** begin Given text **
Voice of the O/O: Looking in the mirror; the importance of professionalism
February 1, 2005
If you keep up on truck transportation issues by reading Canada's trade publications on a regular basis, you will undoubtedly have noticed a trend in articles that speak to the need for "raising the bar" of professionalism in the industry.
If you keep up on truck transportation issues by reading Canada’s trade publications on a regular basis, you will undoubtedly have noticed a trend in articles that speak to the need for “raising the bar” of professionalism in the industry.
More than ever before, writers and truckers alike are highlighting the very real connection between our conduct and public perception of who and what we are, and the enormous part this ultimately plays in affecting the leverage we wield at the bargaining table. A sobering thought indeed!
As a working veteran of the industry, and a “wet behind the ears” writer, I’ve focused my first couple of columns on the industry’s growing intolerance of substandard conduct by some.
On the one hand, you have thousands of truckers, many of them contributing huge amounts of time and effort (not to mention money) to the seemingly endless task of advocating a better future for all stakeholders, and using professionalism as the supporting argument in advocacy’s defense. On the other hand, there remain those whose careless attitude toward the trade continues to undermine efforts to bring about change.
Neither as a trucker nor as a writer will I ever make allowances for this core group of individuals who insist on dismissing the connection between professional conduct and tangible progress in bringing about a better future for the industry.
While they can be influential – in a negative way – the good news is, they’re a shrinking lot.
** end Given text **
** begin Supplied information **
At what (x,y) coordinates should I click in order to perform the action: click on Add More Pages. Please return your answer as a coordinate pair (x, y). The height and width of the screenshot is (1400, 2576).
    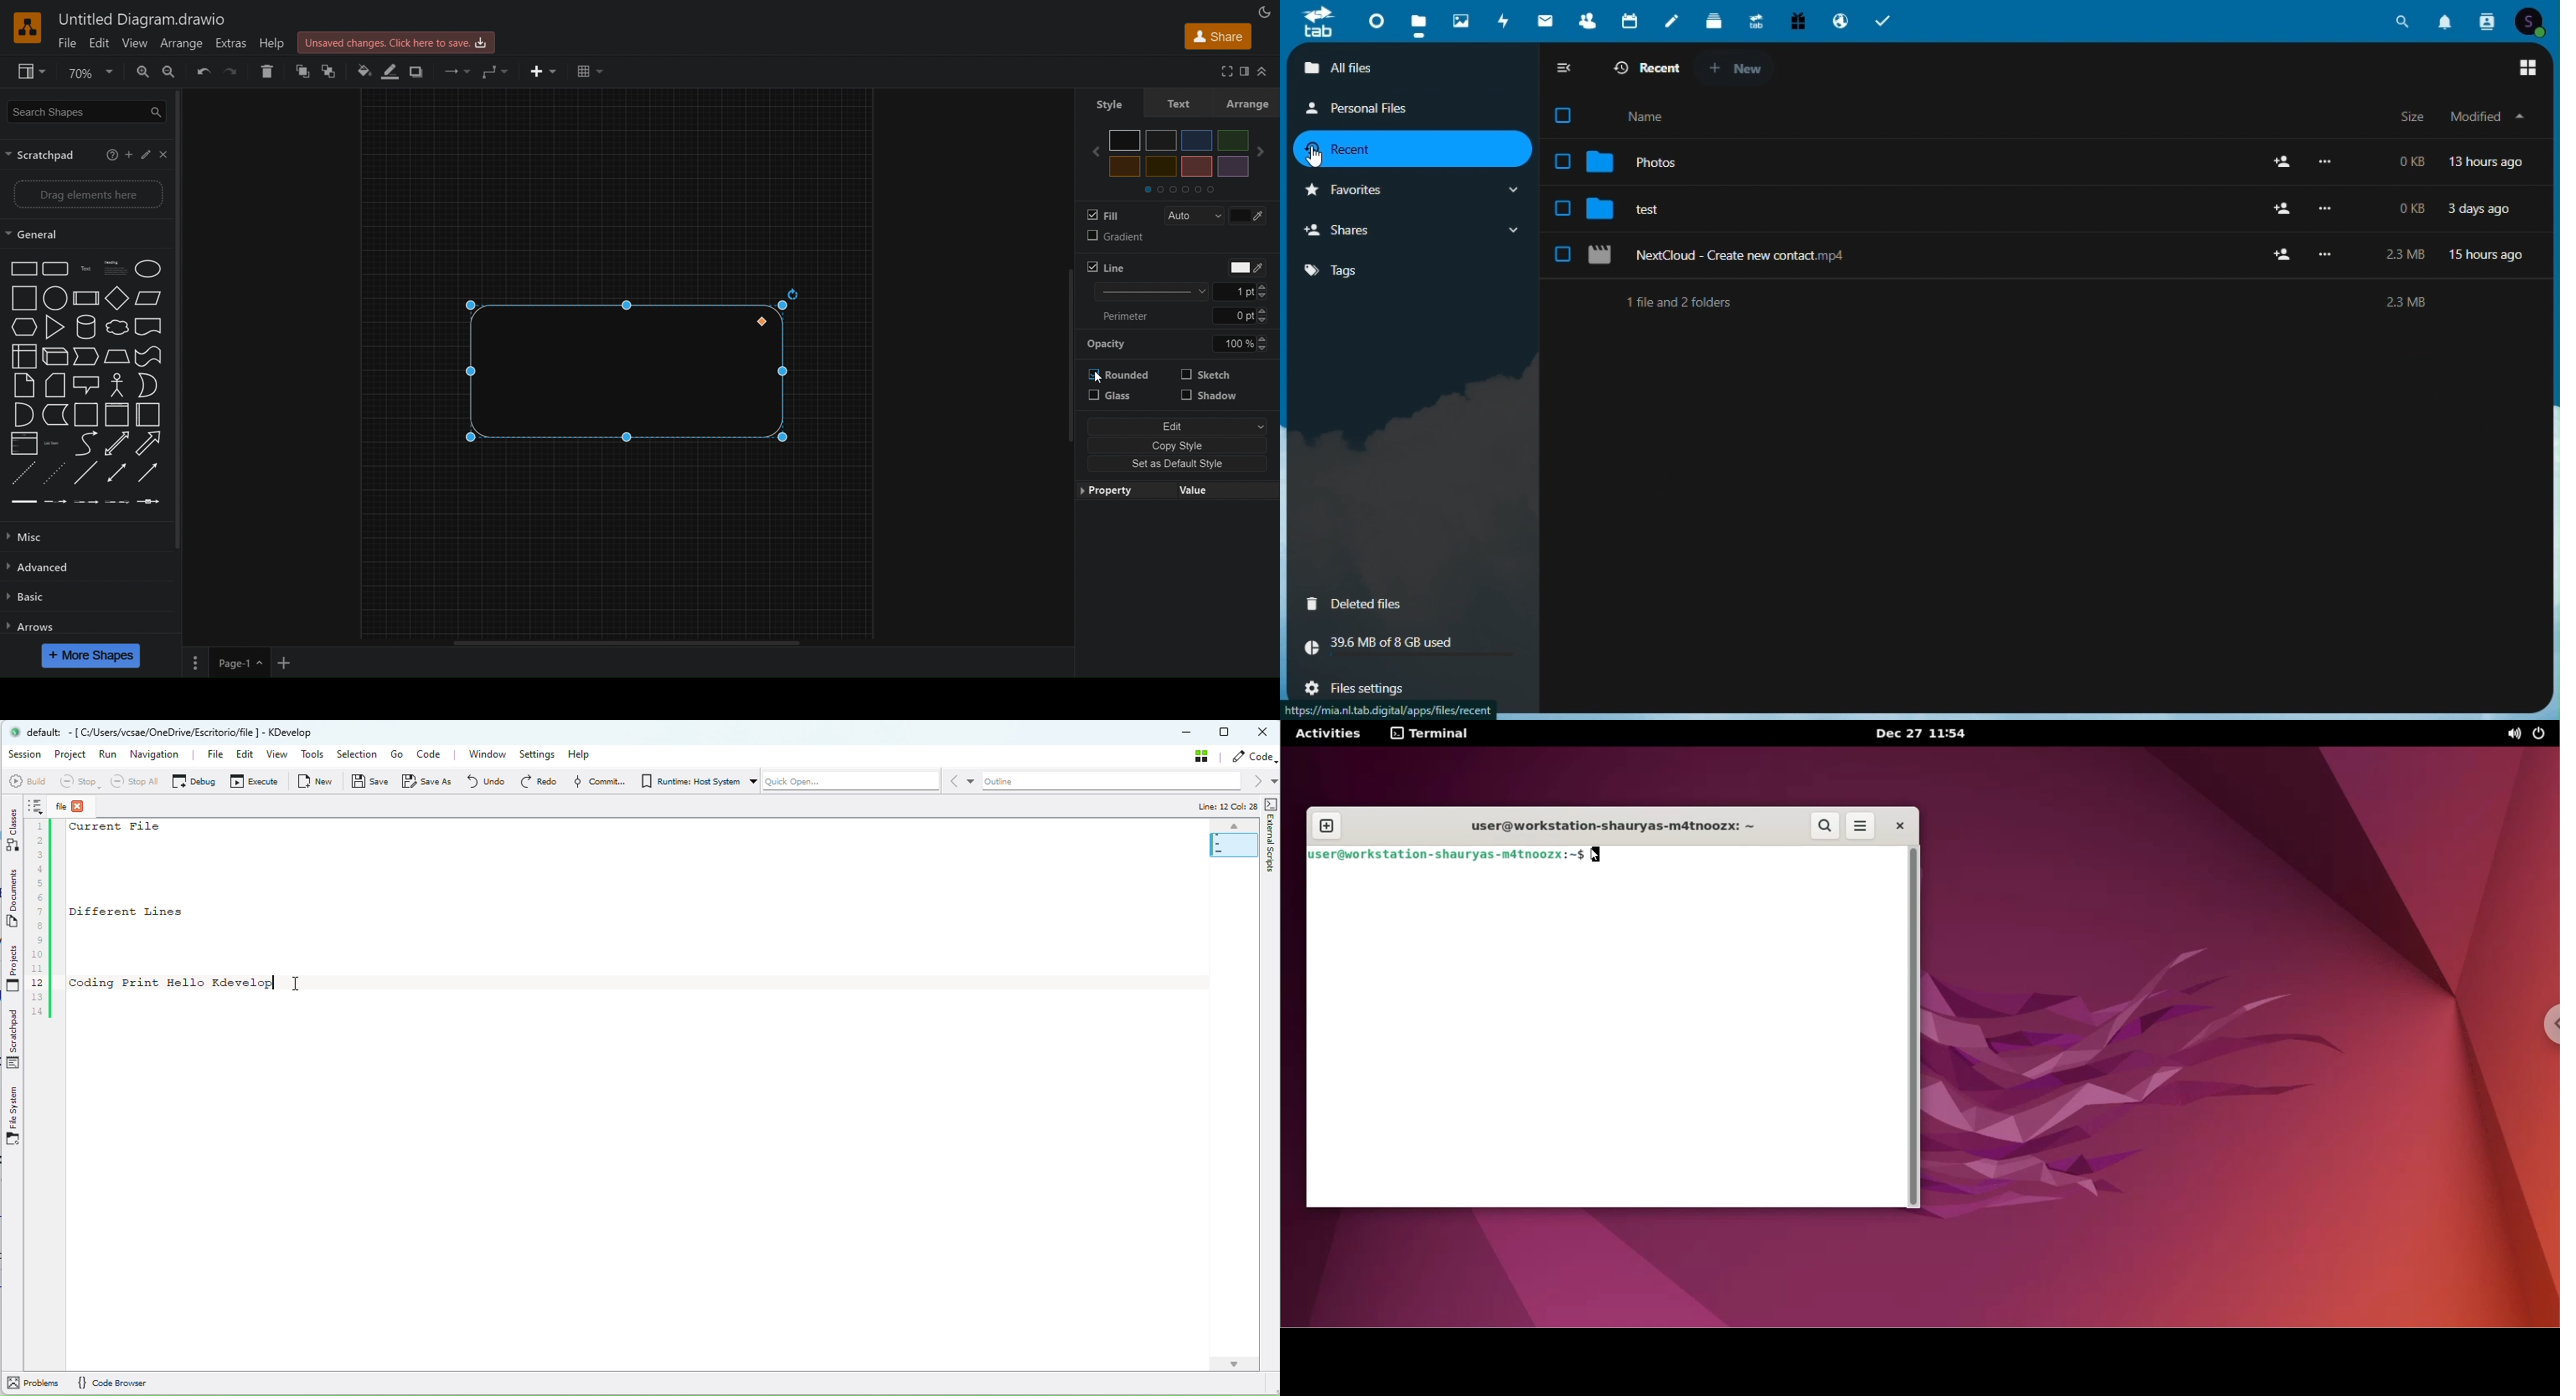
** end Supplied information **
Short exercise
Please transcribe the stretch of the column on trucking professionalism from "Voice of the" through "sobering thought indeed!". The material has no connection to the column on trucking professionalism.

Completed task
Voice of the O/O: Looking in the mirror; the importance of professionalism
February 1, 2005
If you keep up on truck transportation issues by reading Canada's trade publications on a regular basis, you will undoubtedly have noticed a trend in articles that speak to the need for "raising the bar" of professionalism in the industry.
If you keep up on truck transportation issues by reading Canada’s trade publications on a regular basis, you will undoubtedly have noticed a trend in articles that speak to the need for “raising the bar” of professionalism in the industry.
More than ever before, writers and truckers alike are highlighting the very real connection between our conduct and public perception of who and what we are, and the enormous part this ultimately plays in affecting the leverage we wield at the bargaining table. A sobering thought indeed!